The impressive interior is the result of major restoration in the 1950s. It returned the building to a severe appearance and with harmonious embellishments previously distorted by the sixteenth and seventeenth centuries. The pillars and columns support the many arches that lead to the apse. The plastered roof vaults date from the late fourteenth century renovation of Bishop Stephen from Carrara. The aisles end in a sort of ambulatory, interrupted by the large niche at the top of the apse, where the tabernacle was placed.

The columns and capitals alternate with pillars and stone decorations came from a Roman and Byzantine landfill.
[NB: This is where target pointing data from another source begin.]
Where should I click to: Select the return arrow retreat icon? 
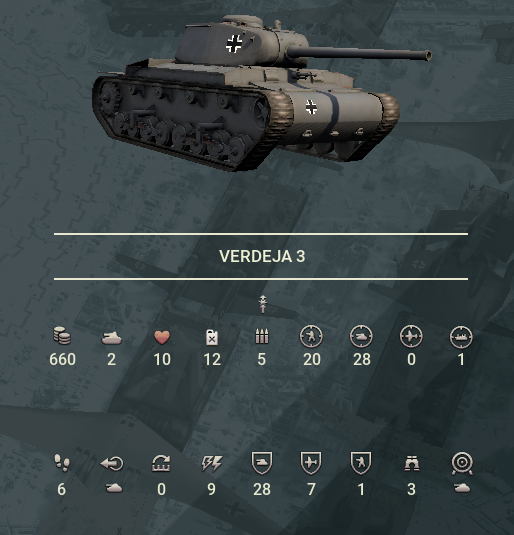pos(112,463)
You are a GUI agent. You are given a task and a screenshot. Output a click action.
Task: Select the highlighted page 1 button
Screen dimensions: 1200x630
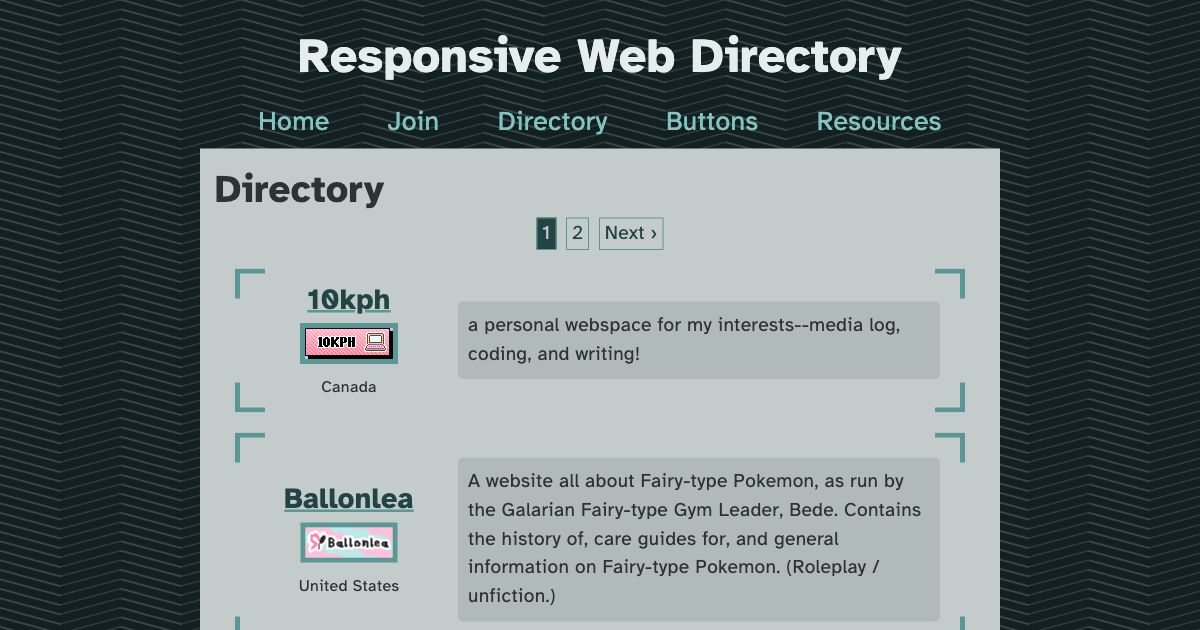pyautogui.click(x=545, y=233)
Along the walls are thirteenth and fourteenth-century frescoes, from the school of Giotto.
Entering on the left there is a small lapidary. It follows the altar of the Blessed Beatrice D'Este. The altar below shows a shovel with St. Francis of Paola and her miracles, from the church of the Vincentians. Opposite, on the left aisle, altar with very valuable Pietà of Egidio from Wiener Neustadt on the vaults are continuing with Gothic frescoes. Then, holy water font made from an old imperial capital unfinished.

The complex apse is surrounded by niches-seat converging to central niche that bears, on the arch, a fourteenth-century fresco with the Virgin Enthroned with Saints. Hanging over the basin, a fifteenth-century wooden crucifix. Under the presbytery lies the crypt, unfinished. On the opposite there is the tomb of Ludovico Cortusio.

==Miscellaneous==
- Ludovico Cortusio, writer.
- The church preserves the baptismal font used to baptize Livia and Gianvincenzo, sons of Galileo Galilei. It was originally in the church of Santa Caterina.

==Sources==
- Giovambattista Rossetti, description of paintings, sculptures, and architecture of Padova in Padua MDCCLXXX Printing Seminary
- Giannantonio Moschini, Guide for the city of Padua, Atesa.
- AA.VV., Padua basilicas and churches, Blacks Pozza Ed., Vicenza 1975.
- Joseph Toff, The streets of Padua, Newton Compton Ed., Rome 1999, ISBN 9788882890247.
- Joseph Toff, hundred churches Padua disappeared, Editorial Program.